For people with food allergies, the best way to deal with them is to avoid the foods that trigger their symptoms. However, this can be tough when using food delivery apps. We have smoothly integrated a new feature that helps you sort safe foods from the potentially harmful ones.
As a UX/UI group project, we were challenged to add a new feature to Deliveroo to help people find meals for their food allergies.
Our job was to conduct a research, gather insights, prototype a user flow, test and integrate the new feature without impacting on the current visual identity of the brand.
Despite being a well-known food delivery app, there is still a need to improve the experience for those forgotten users with special dietary needs.
1 .comparative analysis
To understand the marketplace, we looked at some food delivery apps. We kept track of each one's filters and content strategy.
2 .user research
To learn about our target audience and their experience with Deliveroo and other food delivery apps, we conducted some forms of research to gather insights.
3 .PAIN POINTS
By observation, understanding and analysis of the target audience's responses and experiences using food delivery apps. We gathered their pain points - few are highlighted here.
4 .PROBLEM STATEMENT
We made a clear description of the issue which also included a vision and methods used to make ways into solving the problem. It was used to center and focus the team from the very beginning to stay on track.
Young adults with allergies/intolerances need a way to easily find their food preferences in the delivery app so that the experience of ordering food will be safer.
5 .USER PERSONA
During the user research process, we built empathy with our target users and identifying exactly what they need from the product we're designing. Nick is our fictional representation of our ideal customer.
6 .design process
Filters' screen evolution
· 4 dietary filters:
organic, halal, vegetarian, vegan and gluten free.
· Not allowed to add a note about allergies. Need to contact restaurant.
· No filters for allergies nor special dietary needs.
· Option to add a note when placing an order.
· 3 dietary filters:
vegetarian, vegan and gluten free.
· Option to add a note when placing an order.
We tested new users and tasked them to order a gluten free meal.
4 out of 6 couldn't find the filter.
We tried to reach our target audience in specialized supermarkets and restaurants.
Not delivery apps users.
Used delivery apps?
Was it easy?
If not, why?
WHERE IS THE DIETARY FILTER?
DIETARY NEEDS ARE NOT IN CATEGORIES?
THERE'S A LACK OF DIETARY NEEDS FILTERS
We started the design process with low fidelity wireframes and rapid prototypes. This is the way we iterated through many design options quickly.

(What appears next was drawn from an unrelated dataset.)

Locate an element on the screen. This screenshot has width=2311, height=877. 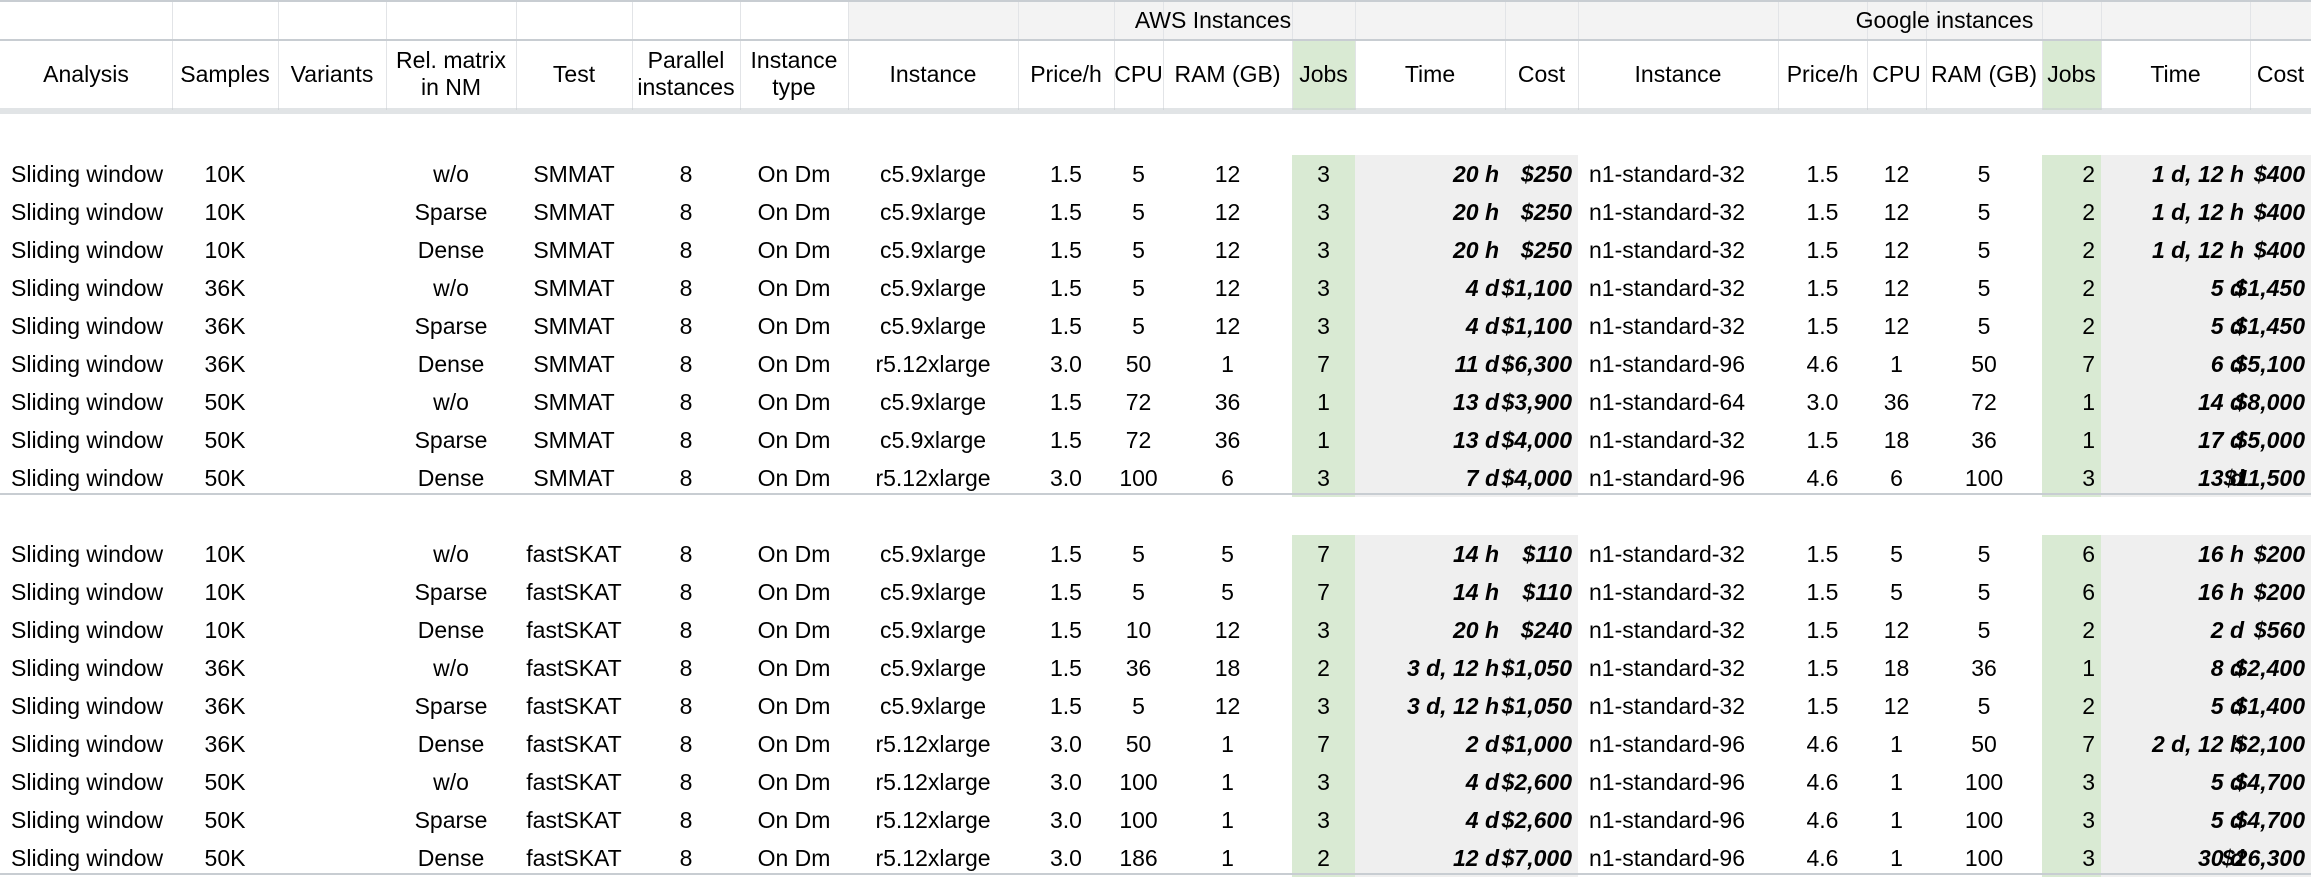
cell-aws-price: 3.0 is located at coordinates (1066, 820).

We conducted 10 usability testings, and based on our users reactions we iterated until we observed they didn't encounter any problem or experienced confusion.
The task given was to order a vegan and gluten free meal.
"I don't have time nor patience to do so!"
Some of the responses we got from the surveys regarding why our audience had an unpleasant experience with food delivery apps, was that the lack of filters made them check meal by meal, ingredient by ingredient to make sure there was nothing it could be harmful.
"I'm concerned about my safety"
In the interviews, we heard first hand how some of our target audience stopped using food delivery apps after a few failed attempts. The lack of filters and communication options, made the experience a completely failure when realizing the app never passed the important note about allergies to
"Where is the dietary filter?"
During the usability testing 4 out of 6 users couldn't find a way to set their preferences. Surprisingly, after trying to find the dietary needs filters without any luck, most of them ended up typing it on the search field.
We observed most of the users tended to go straight to the search field to type for their preferences instead of looking for the filters.
As mentioned before, 4 out of 6 new users seemed to not see or understand the icon as the place where they could set up their needs.
We added a dropdown menu with the recent searches as an accelerator to speed up the process for those experienced users.
We slightly redesigned and resized the filters' icon to give more visibility to it. None of the testers missed it.
Testers' eyes were captivated by 'Categories' assuming the dietary filters would be under this section. They were getting lost scrolling down trying to find their dietary needs.
'Dietary' was completely missed by new testers. And when asked, they didn't relate allergies or intolerances with the current wording.
After many iterations with the 'categories' wording, testers intuitively understood the difference in between sections. 'Cuisines' was the right one.
In order to take the testers' eye to the right direction we had to redesign the layout and use proximity to help them understand the relation in between sections.
We also noticed 'dietary needs' was better related.
Users with other allergies or intolerances rather than Gluten, have no way to sort their preferences.
Since we believe all users with any special needs should have a satisfactory experience when using the app, we gave the option to add any other dietary needs the user may have.
We added the most common allergies or intolerances based on the survey's results.
7. TEST TO ENSURE SUCCESS
As we iterated on our wireframes, we moved them into Principle to create a digital, animated prototype. When we saw that several users could accurately interact with the prototype, we knew the feature had the flexibility and usability necessary to be a success.